== Supplied records ==
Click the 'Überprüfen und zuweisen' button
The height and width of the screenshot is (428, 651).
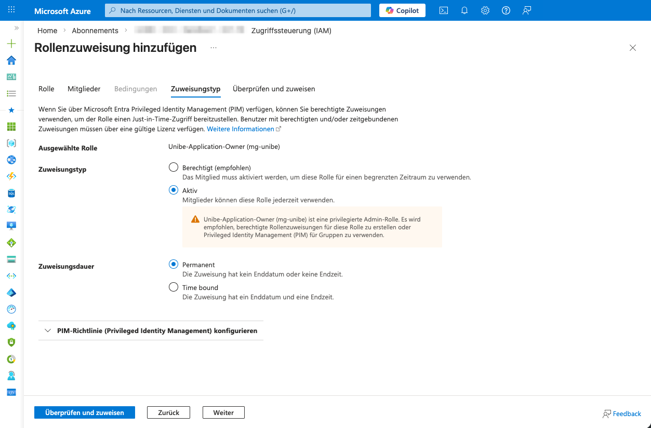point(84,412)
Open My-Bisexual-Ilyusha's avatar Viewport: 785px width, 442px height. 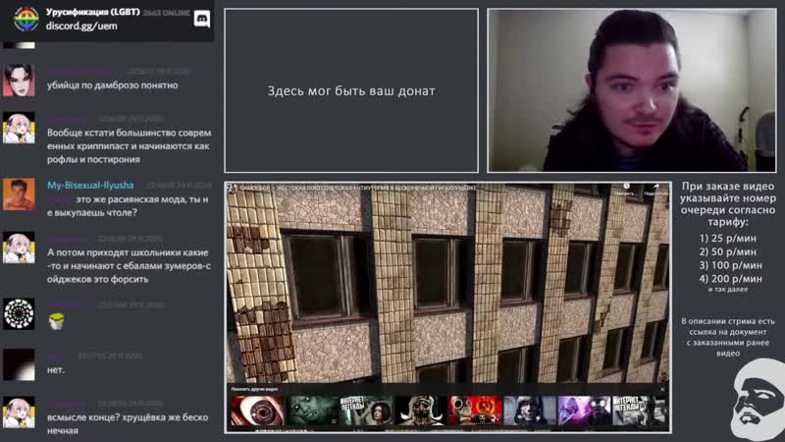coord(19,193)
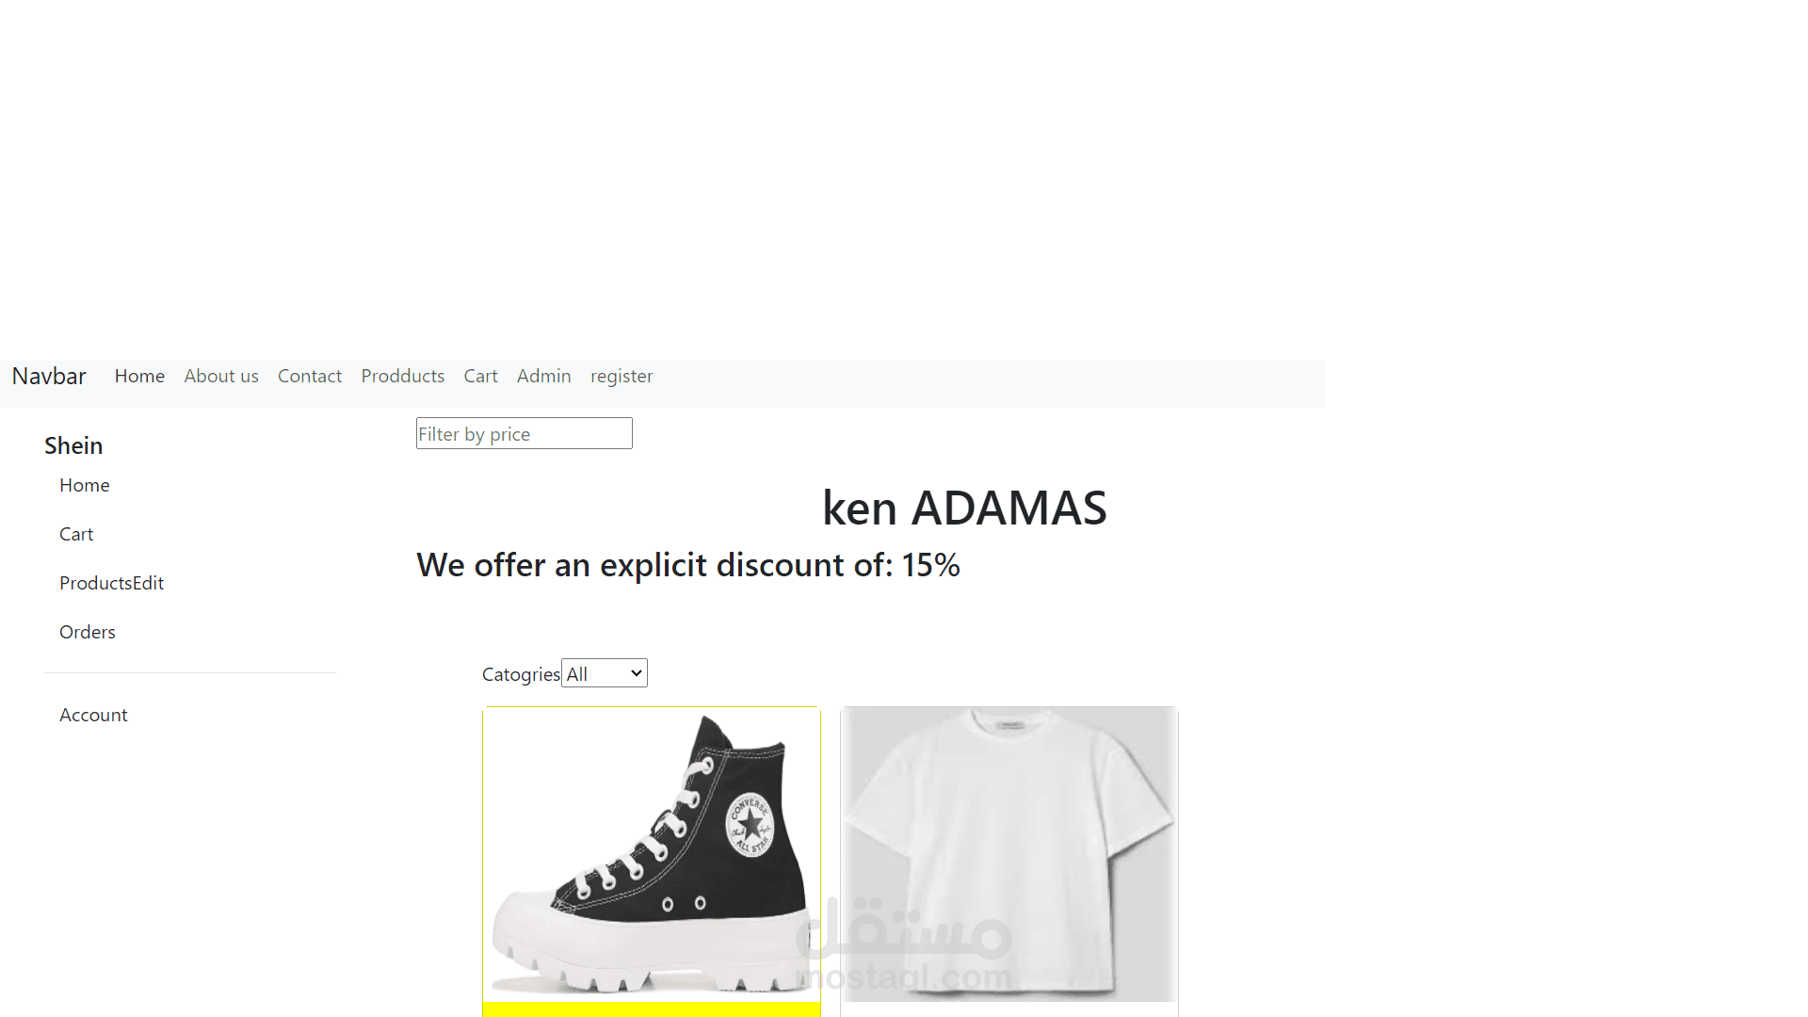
===
== Supplied records ==
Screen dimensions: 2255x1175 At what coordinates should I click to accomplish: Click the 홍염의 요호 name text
===
== Supplied records ==
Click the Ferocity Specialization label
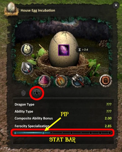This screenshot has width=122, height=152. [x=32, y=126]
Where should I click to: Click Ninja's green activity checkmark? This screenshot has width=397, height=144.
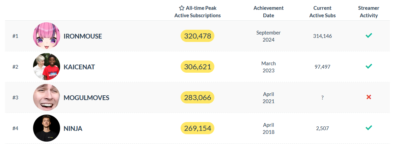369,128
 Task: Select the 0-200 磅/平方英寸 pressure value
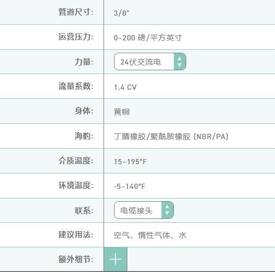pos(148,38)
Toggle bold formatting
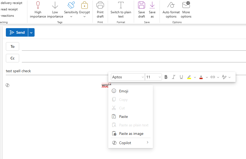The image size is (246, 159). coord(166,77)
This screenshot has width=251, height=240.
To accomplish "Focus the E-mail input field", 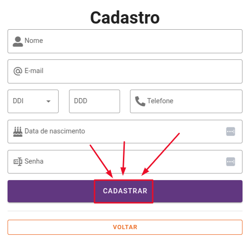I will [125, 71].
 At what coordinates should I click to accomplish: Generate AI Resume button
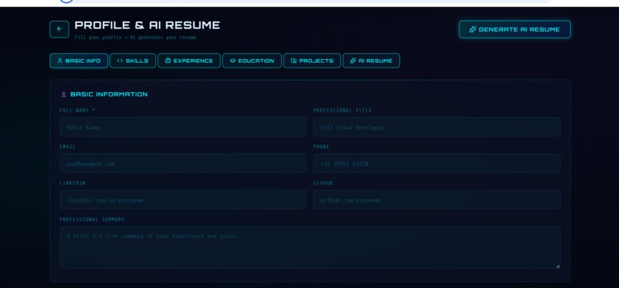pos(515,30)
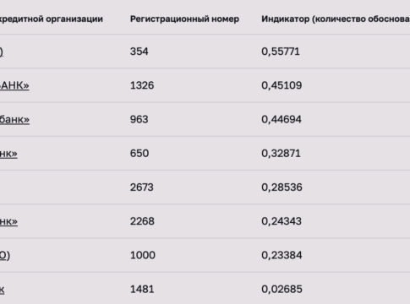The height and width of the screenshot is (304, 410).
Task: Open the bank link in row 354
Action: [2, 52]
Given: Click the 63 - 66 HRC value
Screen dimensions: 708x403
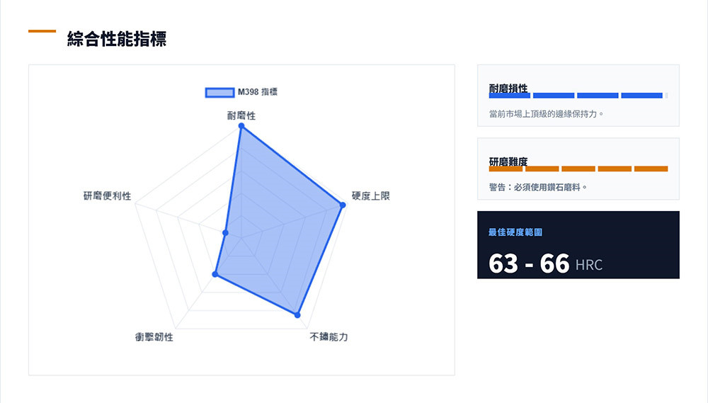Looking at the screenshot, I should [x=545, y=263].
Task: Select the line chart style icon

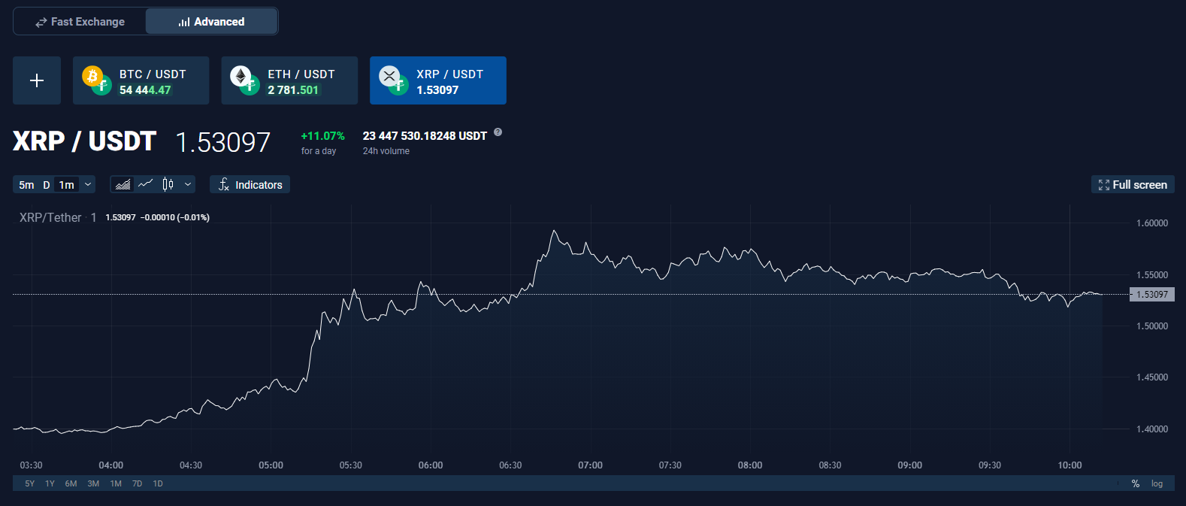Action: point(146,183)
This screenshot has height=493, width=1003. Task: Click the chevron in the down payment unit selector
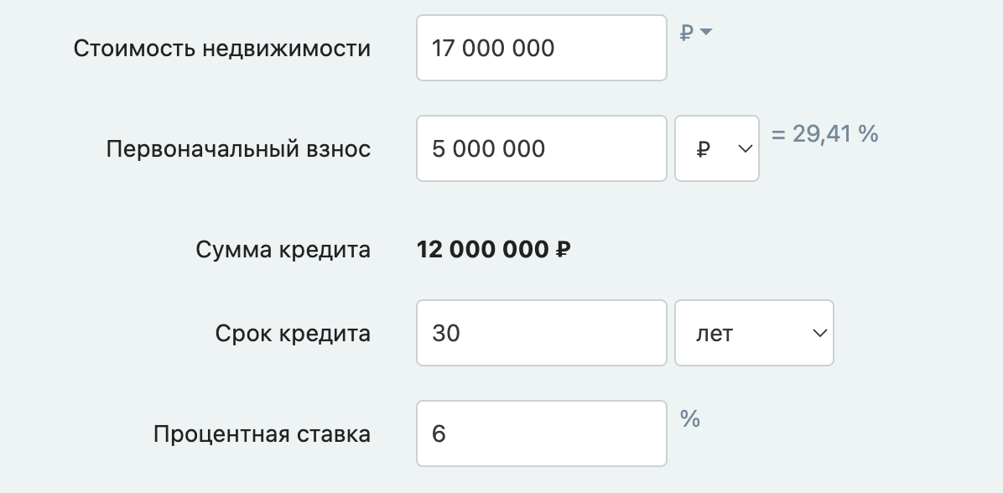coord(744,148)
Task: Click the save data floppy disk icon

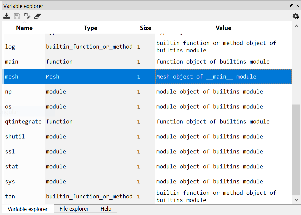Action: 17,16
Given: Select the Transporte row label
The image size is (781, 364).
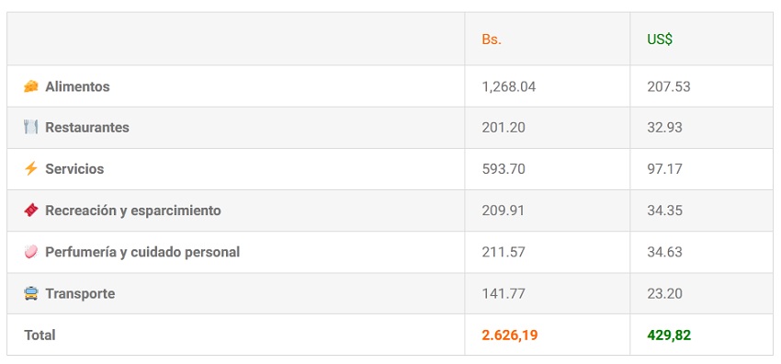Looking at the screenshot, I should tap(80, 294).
===
Work task: Which lines of the listing above hold the word "Given"? Copy each of them.

Solution to the exercise:
Given: Click the 63 - 66 HRC value
Given: Select the Transporte row label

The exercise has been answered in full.